Please arrange every line of the records below as a numbered list, leaving out the blank lines.

*** ROWS ***

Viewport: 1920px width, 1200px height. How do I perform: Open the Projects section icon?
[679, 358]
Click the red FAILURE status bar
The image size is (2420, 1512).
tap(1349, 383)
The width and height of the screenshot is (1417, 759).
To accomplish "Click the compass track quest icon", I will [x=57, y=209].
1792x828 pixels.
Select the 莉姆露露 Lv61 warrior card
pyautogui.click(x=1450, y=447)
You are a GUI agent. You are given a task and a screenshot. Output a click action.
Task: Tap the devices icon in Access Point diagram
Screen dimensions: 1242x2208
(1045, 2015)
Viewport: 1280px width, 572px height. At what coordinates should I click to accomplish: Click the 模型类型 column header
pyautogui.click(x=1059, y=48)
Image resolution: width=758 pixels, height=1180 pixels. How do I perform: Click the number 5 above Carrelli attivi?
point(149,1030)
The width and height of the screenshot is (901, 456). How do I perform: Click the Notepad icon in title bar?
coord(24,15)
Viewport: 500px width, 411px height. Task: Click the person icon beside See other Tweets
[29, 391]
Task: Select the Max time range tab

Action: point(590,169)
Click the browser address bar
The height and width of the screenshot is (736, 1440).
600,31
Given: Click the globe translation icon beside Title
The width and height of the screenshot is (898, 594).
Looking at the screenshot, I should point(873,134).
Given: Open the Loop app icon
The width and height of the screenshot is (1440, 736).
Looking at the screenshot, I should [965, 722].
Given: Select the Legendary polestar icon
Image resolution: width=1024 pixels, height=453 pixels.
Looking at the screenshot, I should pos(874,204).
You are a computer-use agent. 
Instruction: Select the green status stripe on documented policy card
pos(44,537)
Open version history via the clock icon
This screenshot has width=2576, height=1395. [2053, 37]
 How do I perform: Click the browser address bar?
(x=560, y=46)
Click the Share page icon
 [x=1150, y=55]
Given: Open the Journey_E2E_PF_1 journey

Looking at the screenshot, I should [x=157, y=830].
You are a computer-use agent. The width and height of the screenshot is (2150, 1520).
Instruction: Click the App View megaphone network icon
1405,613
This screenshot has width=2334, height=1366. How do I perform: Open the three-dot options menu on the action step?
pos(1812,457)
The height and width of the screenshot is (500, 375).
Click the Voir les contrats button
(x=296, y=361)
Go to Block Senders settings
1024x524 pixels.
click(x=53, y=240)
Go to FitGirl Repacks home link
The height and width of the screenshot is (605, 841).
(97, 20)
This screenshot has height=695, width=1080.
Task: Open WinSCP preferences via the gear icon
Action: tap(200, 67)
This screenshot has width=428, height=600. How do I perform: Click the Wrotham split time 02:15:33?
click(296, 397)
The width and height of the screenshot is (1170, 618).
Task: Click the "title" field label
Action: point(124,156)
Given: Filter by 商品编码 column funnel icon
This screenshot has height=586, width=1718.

***

EXPECTED ANSWER:
1. Viewport: 1920px width, 1200px height. How do I perform: Open the Projects section icon?
2. [679, 358]
3. Click the red FAILURE status bar
4. The image size is (2420, 1512).
5. tap(1349, 383)
6. The width and height of the screenshot is (1417, 759).
7. To accomplish "Click the compass track quest icon", I will [x=57, y=209].
8. 1792x828 pixels.
9. Select the 莉姆露露 Lv61 warrior card
10. pyautogui.click(x=1450, y=447)
11. You are a GUI agent. You are given a task and a screenshot. Output a click action.
12. Task: Tap the devices icon in Access Point diagram
13. Screen dimensions: 1242x2208
14. (1045, 2015)
15. Viewport: 1280px width, 572px height. At what coordinates should I click to accomplish: Click the 模型类型 column header
16. pyautogui.click(x=1059, y=48)
17. Image resolution: width=758 pixels, height=1180 pixels. How do I perform: Click the number 5 above Carrelli attivi?
18. point(149,1030)
19. The width and height of the screenshot is (901, 456). How do I perform: Click the Notepad icon in title bar?
20. coord(24,15)
21. Viewport: 500px width, 411px height. Task: Click the person icon beside See other Tweets
22. [29, 391]
23. Task: Select the Max time range tab
24. Action: point(590,169)
25. Click the browser address bar
26. The height and width of the screenshot is (736, 1440).
27. 600,31
28. Given: Click the globe translation icon beside Title
29. The width and height of the screenshot is (898, 594).
30. Looking at the screenshot, I should point(873,134).
31. Given: Open the Loop app icon
32. The width and height of the screenshot is (1440, 736).
33. Looking at the screenshot, I should [965, 722].
34. Given: Select the Legendary polestar icon
35. Image resolution: width=1024 pixels, height=453 pixels.
36. Looking at the screenshot, I should pos(874,204).
37. You are a computer-use agent. 
38. Instruction: Select the green status stripe on documented policy card
39. pos(44,537)
40. Open version history via the clock icon
41. This screenshot has width=2576, height=1395. [2053, 37]
42.  How do I perform: Click the browser address bar?
43. (x=560, y=46)
44. Click the Share page icon
45.  [x=1150, y=55]
46. Given: Open the Journey_E2E_PF_1 journey
47. Looking at the screenshot, I should [x=157, y=830].
48. You are a computer-use agent. The width and height of the screenshot is (2150, 1520).
49. Instruction: Click the App View megaphone network icon
50. 1405,613
51. This screenshot has width=2334, height=1366. How do I perform: Open the three-dot options menu on the action step?
52. pos(1812,457)
53. The height and width of the screenshot is (500, 375).
54. Click the Voir les contrats button
55. (x=296, y=361)
56. Go to Block Senders settings
57. 1024x524 pixels.
58. click(x=53, y=240)
59. Go to FitGirl Repacks home link
60. The height and width of the screenshot is (605, 841).
61. (97, 20)
62. This screenshot has height=695, width=1080.
63. Task: Open WinSCP preferences via the gear icon
64. Action: tap(200, 67)
65. This screenshot has width=428, height=600. How do I perform: Click the Wrotham split time 02:15:33?
66. click(296, 397)
67. The width and height of the screenshot is (1170, 618).
68. Task: Click the "title" field label
69. Action: point(124,156)
70. Given: Filter by 商品编码 column funnel icon
71. This screenshot has height=586, width=1718.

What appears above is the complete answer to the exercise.